As a result, the full derivate of $\cJ(\vu;\vtt)$ w.r.t. $\vtt$ is computed as follows,

Given $\vtt$, solve $\cR(\vu;\vtt)=0$ to find $\vu$
- In this process one obtains $\ppf{\cR}{\vu}$.
Given $\vtt$ and $\vu$, find $\ppf{\cJ}{\vu}$, $\ppf{\cJ}{\vtt}$, and $\ppf{\cR}{\vtt}$.
Solve the adjoint equation and find $\vtf$. $$ \left(\ppf{\cR}{\vu}\right)^T\vtf = -\left(\ppf{\cJ}{\vu}\right)^T $$
The gradient of $\cJ$ $$ \ddf{\cJ(\vu;\vtt)}{\vtt} = \vtf^T\ppf{\cR}{\vtt} + \ppf{\cJ}{\vtt} $$

Formulation by Lagrange multipliers¶

Introduce a vector of Lagrange multipliers $\vtf$ $$ \cL(\vu;\vtt) = \cJ(\vu;\vtt) + \vtf^T \cR(\vu;\vtt) $$

Now one wants the full derivative of $\cL(\vu;\vtt)$ w.r.t. $\vtt$, i.e. $$ \ddf{\cL(\vu;\vtt)}{\vtt} = \ppf{\cJ}{\vu}\ppf{\vu}{\vtt} + \ppf{\cJ}{\vtt} + \vtf^T\left( \ppf{\cR}{\vu}\ppf{\vu}{\vtt} + \ppf{\cR}{\vtt} \right) $$

The RHS is $$ \ppf{\cJ}{\vtt} + \vtf^T\ppf{\cR}{\vtt} + \left(\ppf{\cJ}{\vu} + \vtf^T\ppf{\cR}{\vu}\right)\ppf{\vu}{\vtt} $$

One can eliminate $\ppf{\vu}{\vtt}$ by setting the bracket to zero, $$ \ppf{\cJ}{\vu} + \vtf^T\ppf{\cR}{\vu} = 0 $$ or the adjoint equation $$ \left(\ppf{\cR}{\vu}\right)^T\vtf = -\left(\ppf{\cJ}{\vu}\right)^T $$

Extra: Multiple PDE constraints¶

When a multi-physics problem is considered, which is not uncommon in the field of engineering, the optimization problem becomes $$ \begin{align} \min_{\vtt} &\quad \cJ(\vU;\vtt) \\ \mathrm{s.t.} &\quad \cR_j(\vU;\vtt) = 0,\quad j=1,\cdots,m \end{align} $$ where $m$ PDE's are involved, with unknowns $\vU=\{\vu_1,\cdots,\vu_m\}$.

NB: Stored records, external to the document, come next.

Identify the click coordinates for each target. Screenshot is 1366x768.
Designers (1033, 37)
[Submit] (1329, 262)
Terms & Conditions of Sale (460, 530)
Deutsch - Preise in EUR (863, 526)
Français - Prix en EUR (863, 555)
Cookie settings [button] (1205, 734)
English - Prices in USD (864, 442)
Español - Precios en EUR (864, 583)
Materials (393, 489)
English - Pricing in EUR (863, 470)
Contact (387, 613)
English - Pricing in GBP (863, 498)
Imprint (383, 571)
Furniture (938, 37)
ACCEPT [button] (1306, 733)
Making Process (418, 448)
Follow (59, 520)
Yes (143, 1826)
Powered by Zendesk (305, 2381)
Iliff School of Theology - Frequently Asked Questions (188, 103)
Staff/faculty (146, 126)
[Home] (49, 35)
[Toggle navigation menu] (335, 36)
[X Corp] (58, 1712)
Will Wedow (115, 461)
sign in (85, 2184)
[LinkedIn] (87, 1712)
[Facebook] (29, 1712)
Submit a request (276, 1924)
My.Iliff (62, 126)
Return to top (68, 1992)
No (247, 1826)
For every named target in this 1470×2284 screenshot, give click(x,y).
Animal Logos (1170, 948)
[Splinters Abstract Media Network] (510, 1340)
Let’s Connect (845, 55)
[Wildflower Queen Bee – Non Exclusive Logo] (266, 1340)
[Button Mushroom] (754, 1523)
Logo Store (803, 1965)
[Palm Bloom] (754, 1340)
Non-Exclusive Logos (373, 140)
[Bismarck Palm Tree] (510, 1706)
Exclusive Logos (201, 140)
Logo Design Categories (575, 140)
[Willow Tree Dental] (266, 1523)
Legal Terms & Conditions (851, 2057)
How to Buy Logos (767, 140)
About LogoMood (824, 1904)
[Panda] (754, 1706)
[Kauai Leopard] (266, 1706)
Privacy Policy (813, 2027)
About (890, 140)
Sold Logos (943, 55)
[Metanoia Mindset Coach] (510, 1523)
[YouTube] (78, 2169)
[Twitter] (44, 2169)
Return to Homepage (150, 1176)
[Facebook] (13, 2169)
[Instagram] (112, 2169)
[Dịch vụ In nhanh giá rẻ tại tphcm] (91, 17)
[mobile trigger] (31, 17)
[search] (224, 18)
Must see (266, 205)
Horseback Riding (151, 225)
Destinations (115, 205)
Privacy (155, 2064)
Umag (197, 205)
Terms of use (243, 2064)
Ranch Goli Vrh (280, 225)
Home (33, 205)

Introduce a set of Lagrange multipliers, or the adjoint variables, $$ \cL(\vU;\vtt) = \cJ(\vU;\vtt) + \sum_{j=1}^m \vtf_j^T \cR_j(\vU;\vtt) $$

Take the full derivative, $$ \begin{align} \ddf{\cL(\vu;\vtt)}{\vtt} &= \ppf{\cJ}{\vU}\ppf{\vU}{\vtt} + \ppf{\cJ}{\vtt} + \sum_{j=1}^m \vtf_j^T\left( \ppf{\cR_j}{\vU}\ppf{\vU}{\vtt} + \ppf{\cR_j}{\vtt} \right) \\ &= \ppf{\cJ}{\vtt} + \sum_{j=1}^m \vtf_j^T\ppf{\cR_j}{\vtt} + \sum_{j=1}^m \left(\vtf_j^T\ppf{\cR_j}{\vU} + \ppf{\cJ}{\vU}\right)\ppf{\vU}{\vtt} \end{align} $$

A set of $m$ coupled adjoint equations is identified as $$ \sum_{j=1}^m \left(\ppf{\cR_j}{\vu_i}\right)^T\vtf_j = \left(\ppf{\cJ}{\vu_i}\right)^T,\quad i=1,\cdots,m $$

Back to Model Calibration¶

The adjoint method can be readily applied to the indirect approach by letting $\vtt=\vf$.
Slightly more involved for the direct approach, where $\vtt=\vd$: $$ \ppf{\cR}{\vtt} = \ppf{\cR}{\vf}\ppf{\vf}{\vd} $$
- $\ppf{\cR}{\vf}$: Same term in indirect approach.
- $\ppf{\vf}{\vd}$: A new term found by backpropagation of $\cM$